SOCOM Develops Dry Submersible Mini-Sub For SEALs
By Kris Osborn
January 30, 2014
U.S. Special Operations Command and sub-maker Electric Boat have partnered up to develop a dry submersible mini-submarine designed to deliver Navy SEALs into hostile, high-threat areas beneath the surface of the ocean.
The 31-foot long underwater vehicle, called the User Operational Evaluation System 3, can carry as many as six people. It is currently being tested and developed through a three-year, $44 million contract with General Dynamics Electric Boat.
The idea with the dry submersible is to minimize risk and fatigue for special operations forces, such as SEALs, who are adept at quietly swimming into hostile areas to complete high-risk missions.
“Combat submersibles are used for shallow water infiltration and exfiltration of special operations forces, reconnaissance, resupply, and other missions in high threat, non-permissive environments,” Capt. Kevin Aandahl, SOCOM spokesman told Military.com.

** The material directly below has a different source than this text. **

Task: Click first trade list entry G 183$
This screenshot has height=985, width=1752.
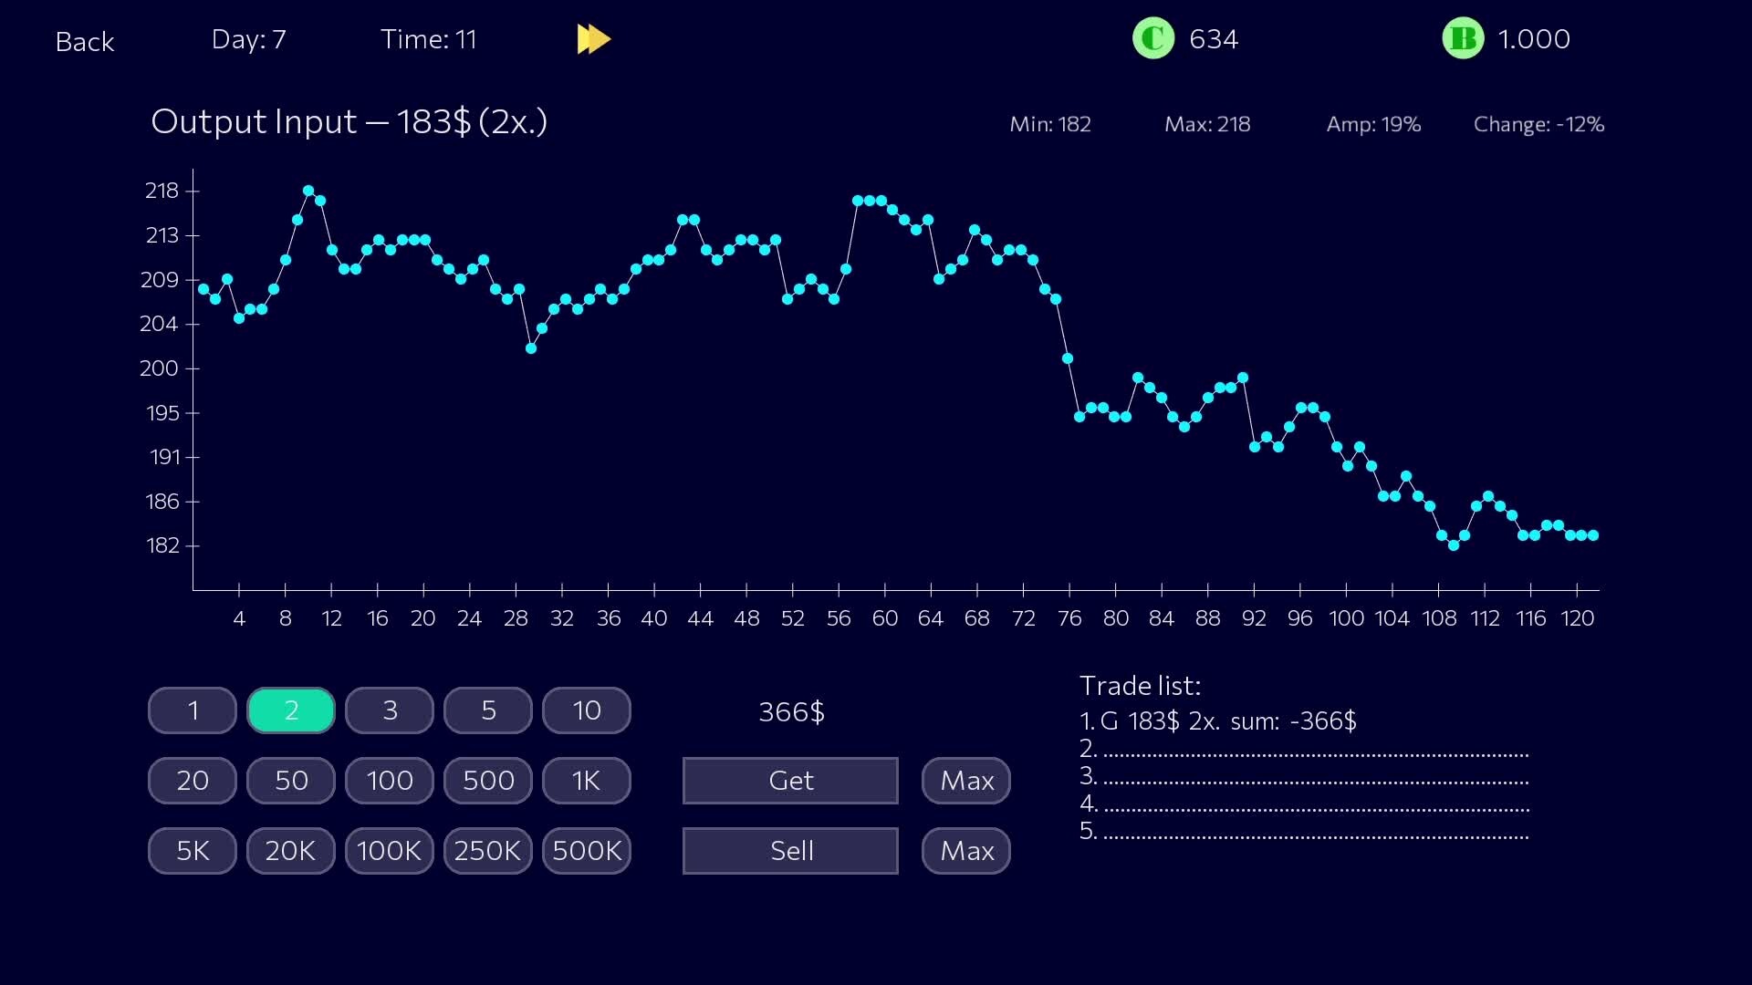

The pressure hull and motor of the UOES 3 have already been built and are slated for key tests this coming June, Electric Boat officials said. Engineering plans call for the inclusion of a standard suite of submersible navigation systems, gyroscopes, sonar and obstacle avoidance technology, said Franz Edson, director, mission systems and business development, General Dynamics Electric Boat.
“Right now, when we deploy SEALs they typically go in what’s called a wet boat – so they are in the ocean breathing through scuba gear. What the SEALs really want is something where they can get the guys to their objective dry, so they don’t have to endure this harsh water environment,” said Edson.
While SEALs are known for their training and long-distance swimming abilities, a dry submersible could lessen mission fatigue and reduce their exposure to harsh elements such as cold or icy water. Therefore, the UOES 3 would seem to be of particular value in cold or stormy waters given that it would protect them from the elements, one analyst said.
“Let’s not kid ourselves. These are well trained SEALs, but operating in choppy waters or freezing waters is a dicey proposition. You have got to give these guys enormous credit for being as brave as they are. You don’t want them to be out there and not be able to survive,” said Daniel Goure, vice president of the Lexington Institute, a Va.-based think tank.
This isn’t the first time the Pentagon has tried to build SEALs a similar vehicle. Called the Advanced SEAL Delivery System (ASDS), the submersible was developed and then cancelled in 2006. The ASDS was planned to be launched from a submarine.
It is not yet clear whether the 19-ton dry submersible will be launched from a submarine or from a surface ship, however those questions are now being explored, SOCOM and Electric Boat officials said.
The dry submersible will undergo developmental testing and early operational assessment through fiscal year 2015, Aandahl said.
The UOES 3 is currently being built to commercial specifications through a partnership between General Dynamics Electric Boat and an Italian firm called Giunio Santi Engineering, or GSE, Edson explained. The idea behind using commercial specifications is to leverage the best and most cutting-edge existing technology while working to keep costs lower, he said.
Some of the navigational technology includes a sonar Doppler velocity log which bounces a signal off the bottom of the ocean to help provide essential mission-relevant location information, Edson added.
“After bouncing off the bottom, a signal comes back to an array which tells you how far you are moving,” he said.
Another analyst said such a technology could bring an advantage to the SEALs, who may be anticipating a greater emphasis upon maritime missions as land wars in Iraq and Afghanistan wind down and end.
“It is sensible that they would want to deploy in the stealthiest way available. It is something that fits with the traditional missions of the SEALs,” said Benjamin Friedman, research fellow in homeland defense and security studies, Cato Institute, a Washington-based D.C. think tank.